• Work to be completed: Below is a block of entries; repeat exactly the lines starting at the line that contains "Given: Open the Browse tab" and ending at the line that contains "The image size is (544, 543).", both included.
-- Supplied data follows --
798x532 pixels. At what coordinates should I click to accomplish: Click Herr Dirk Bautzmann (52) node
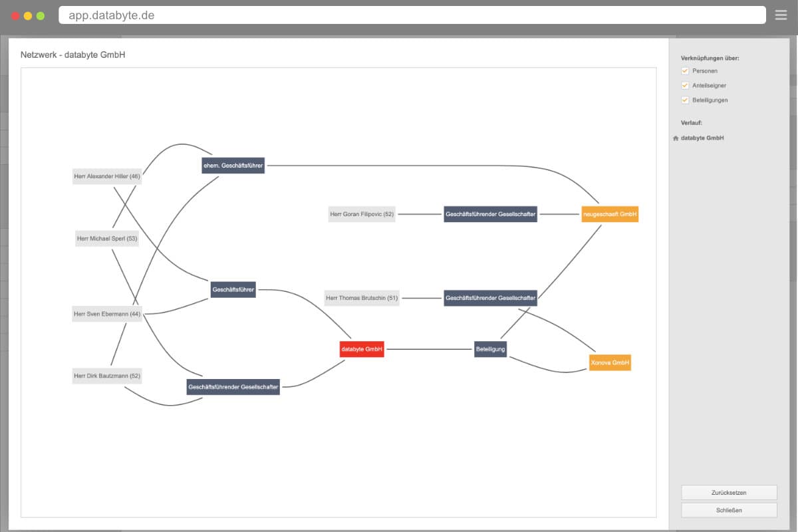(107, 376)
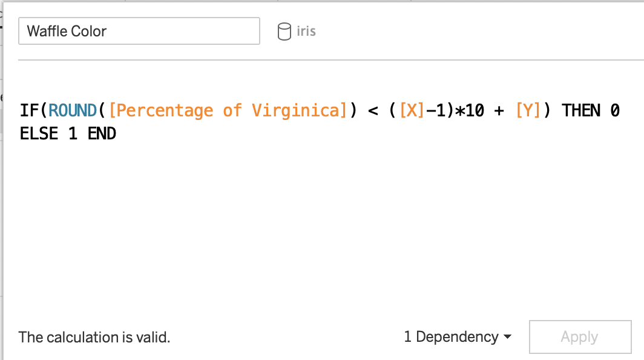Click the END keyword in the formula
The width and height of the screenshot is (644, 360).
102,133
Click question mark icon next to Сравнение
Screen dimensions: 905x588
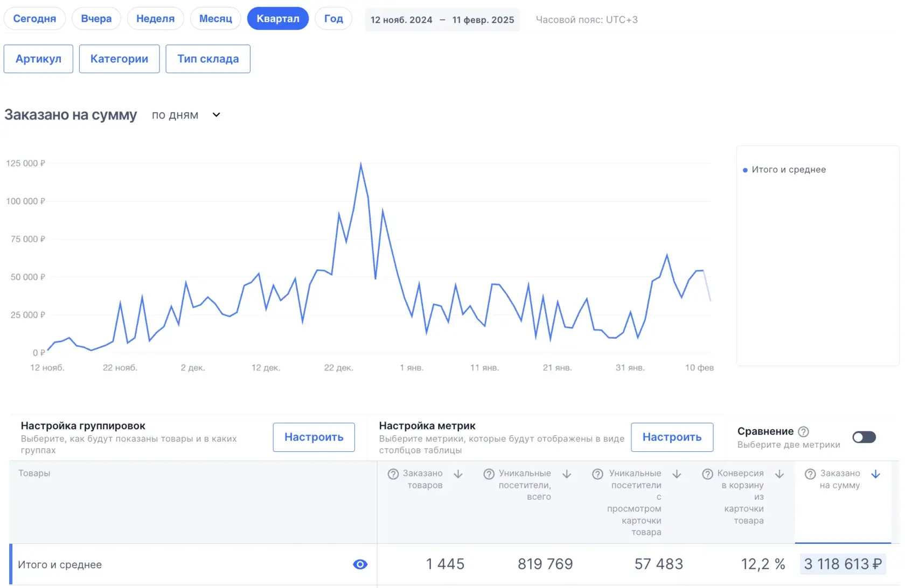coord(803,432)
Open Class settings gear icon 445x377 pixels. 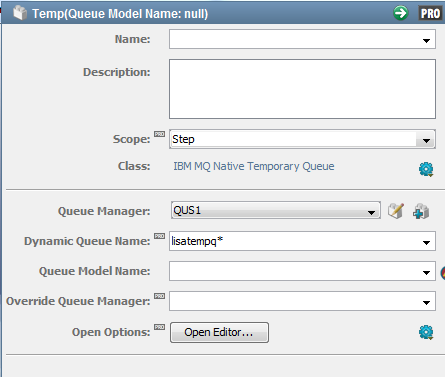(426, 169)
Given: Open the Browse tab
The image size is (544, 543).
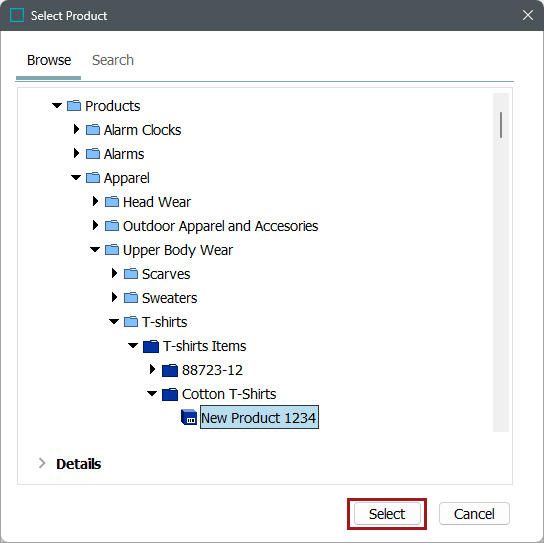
-- Supplied data concluded --
-- Supplied data follows --
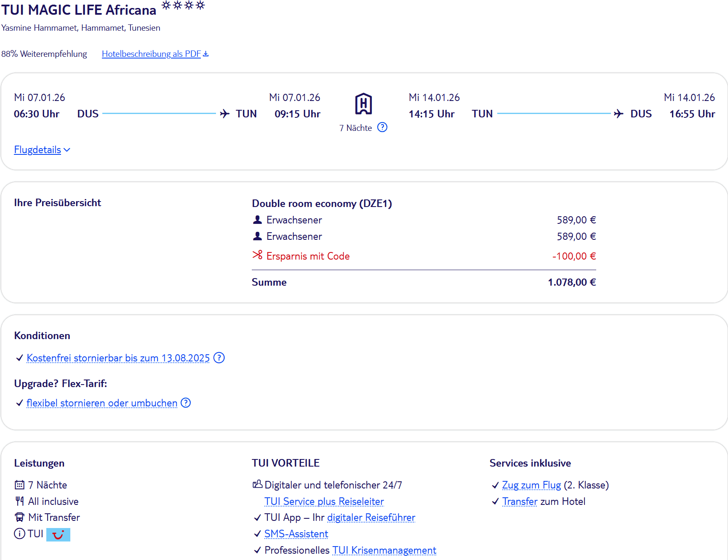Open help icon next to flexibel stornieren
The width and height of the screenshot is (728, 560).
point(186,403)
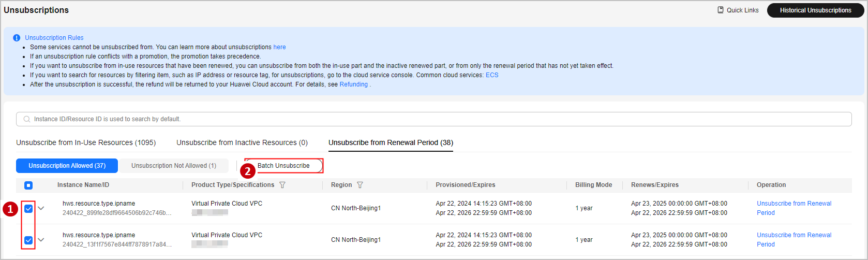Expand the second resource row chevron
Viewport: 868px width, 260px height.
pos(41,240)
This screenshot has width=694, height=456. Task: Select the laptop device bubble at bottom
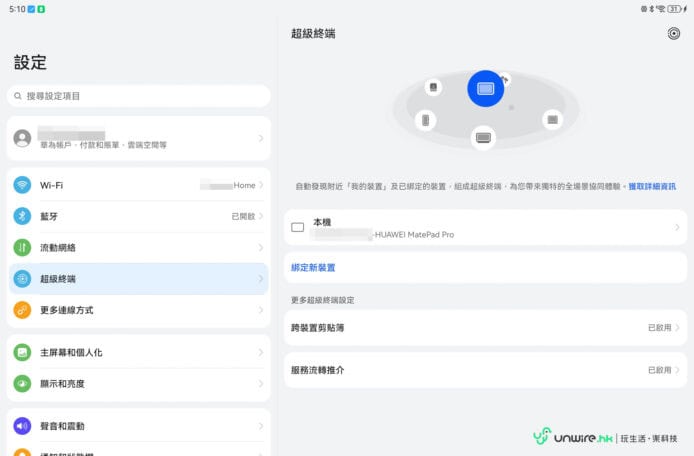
-- Supplied data concluded --
• Exercise output:
Given: Open the Browse tab
The image size is (544, 543).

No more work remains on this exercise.